Q: Are you where you want to be yet with the Ralph Lauren designed American Living brand? If not, what are the issues and how are you dealing with them?
A. American Living, if you keep in mind that our customer didn’t really have access to that aesthetic in our store, didn’t have Chaps or Polo. We learned a lot, because we introduced a premium price point during a recession. Some categories have done well, like dresses, which are up double-digits. It’s in our top 10 brands now, though.
Q: Does JC Penney have a “localization”- type program? And, generally, what is the process?

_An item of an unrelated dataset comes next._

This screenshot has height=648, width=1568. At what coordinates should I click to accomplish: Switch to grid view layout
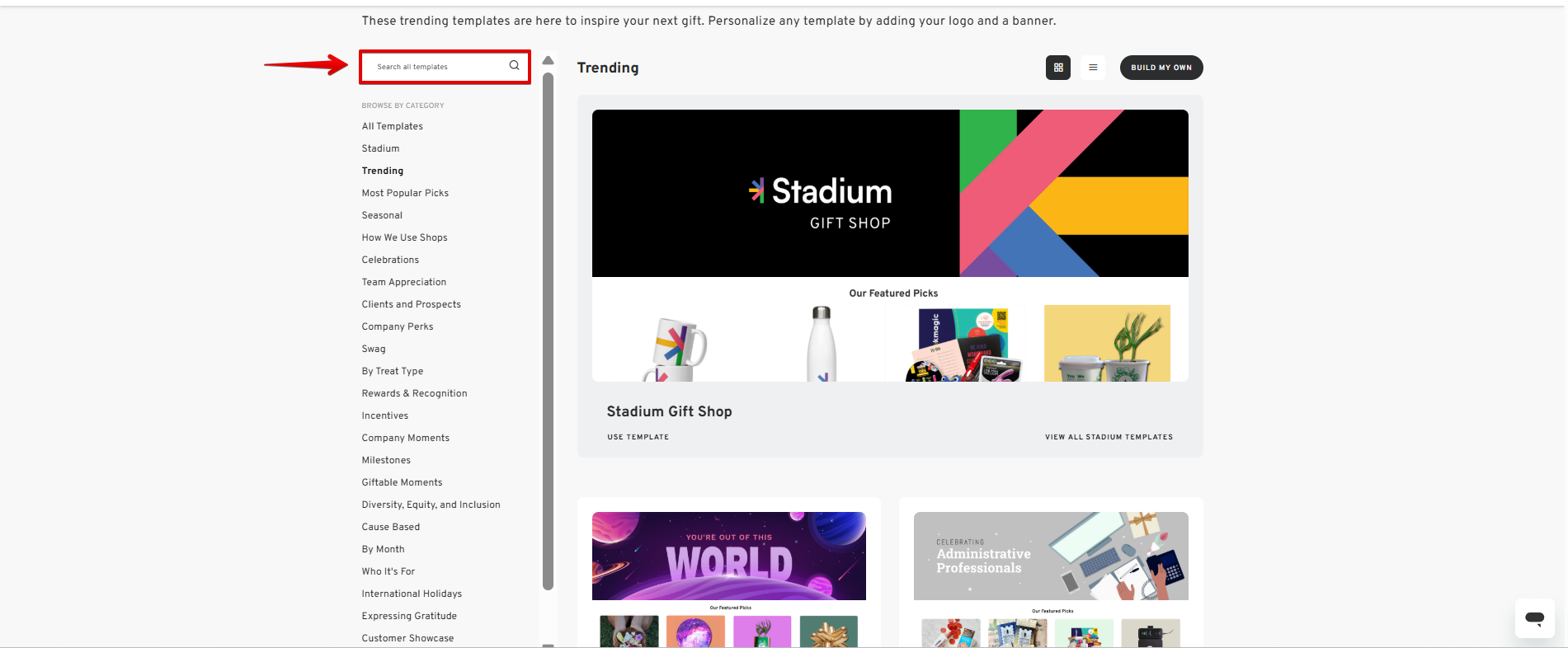pos(1057,68)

A. We have a slightly different view than some of our competitors. Our planning and allocation process allows us to localize every store no matter where it is, by size, ethnicity, color, weather, etc. So we work with integrated teams that have a buyer, private brand manager, and representation from store planning, marketing, and supply chain, which allows us to localize assortments. We can do centrally what used to be done locally. We have a quarter of a million items in each store, so it’s really important.

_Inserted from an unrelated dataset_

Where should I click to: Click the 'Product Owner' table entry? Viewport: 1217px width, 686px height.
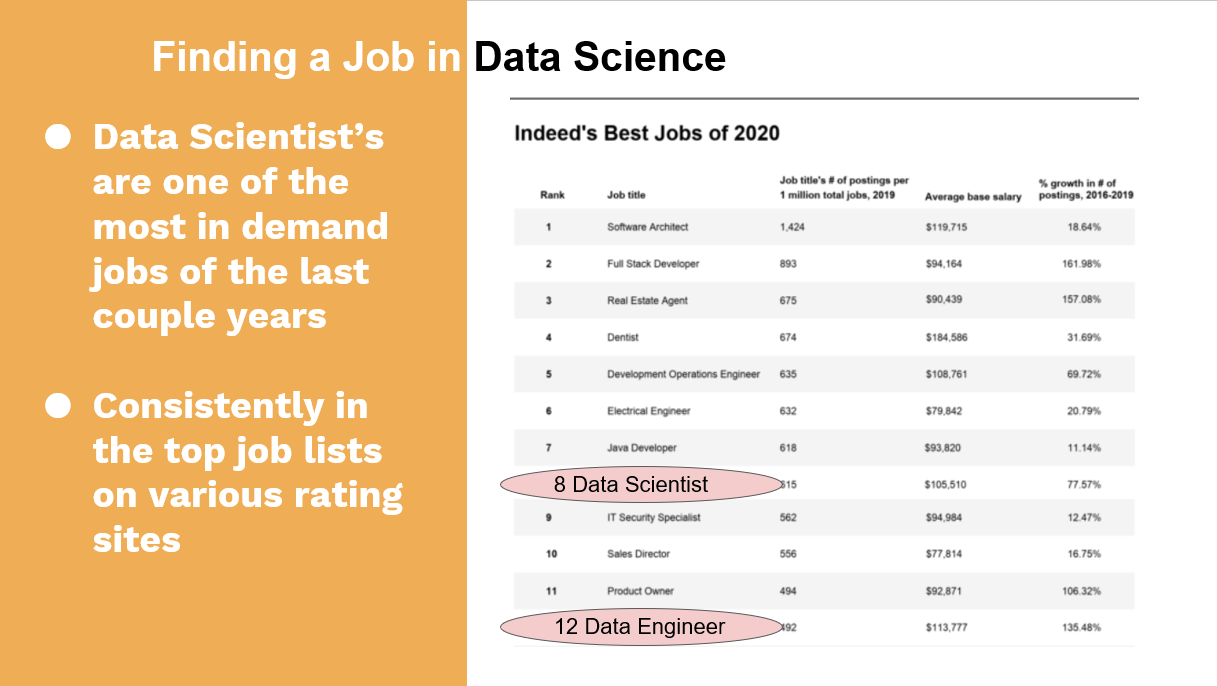(638, 591)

Q: What is your current global footprint and what’s next for global expansion, given the difficulty with translating the department store model there?
A. Well, the department store is a collection of brands, a destination due to the pricing and branding that you have. There are very few examples of success internationally. Galeries Lafayette failed in NYC, because it wasn’t different enough from what was there. Harrod’s might work, though. Generally, department stores should be uniquely local. There used to be 65, now there are 6. They need to be more different. We think there is great opportunity for department stores. Our challenge is with a legacy of 1,000 stores, ranging from 19,000 to 300,000 sq ft. in size. We need consistency so there’s a reliable offering. We’re in the best regional malls, so that’s a big advantage. The small store format for urban markets, like in Manhattan, has done very well. That store is up by double digits, and it’s across the street from the world’s largest department store. The combination of a unique shopping experience and speed of checkout, etc., is a winning combination. Our customer is taking the brunt of a tough economic environment.
Q: Finally, a big picture economic question. Given your directorship of the Federal Reserve Board of Dallas, can you give an opinion on how this economy will play out over the next year?
A. Before the recession, the consumer was spending too much. It was an unsustainable level, based on free availability of credit, using your home to leverage spending on things that last a year or less, which doesn’t make a lot of sense. Now you’ve got baby boomers getting older, and younger customers using digital as much as going into a store. The lower income customer has to focus on the basics. The country is suffering from a jobless recovery. Companies have been using technology to avoid rehiring the people who were let go or to reduce hours of employees. These things are not going to change very soon. Our challenge is to train the next generation of thinkers to figure out how they’re going to conceive of what people are going to spend money on. They’re not going to be middle managers. That’s over. A big part of what people spend their money on is what they want, not need. So, I guess this is as good as it gets for a while, until we find some new engine of growth. We’re in a digital world, where we expect things to happen overnight. But the real estate market isn’t going to recover overnight. We don’t want to be a service economy. We need to be producing something.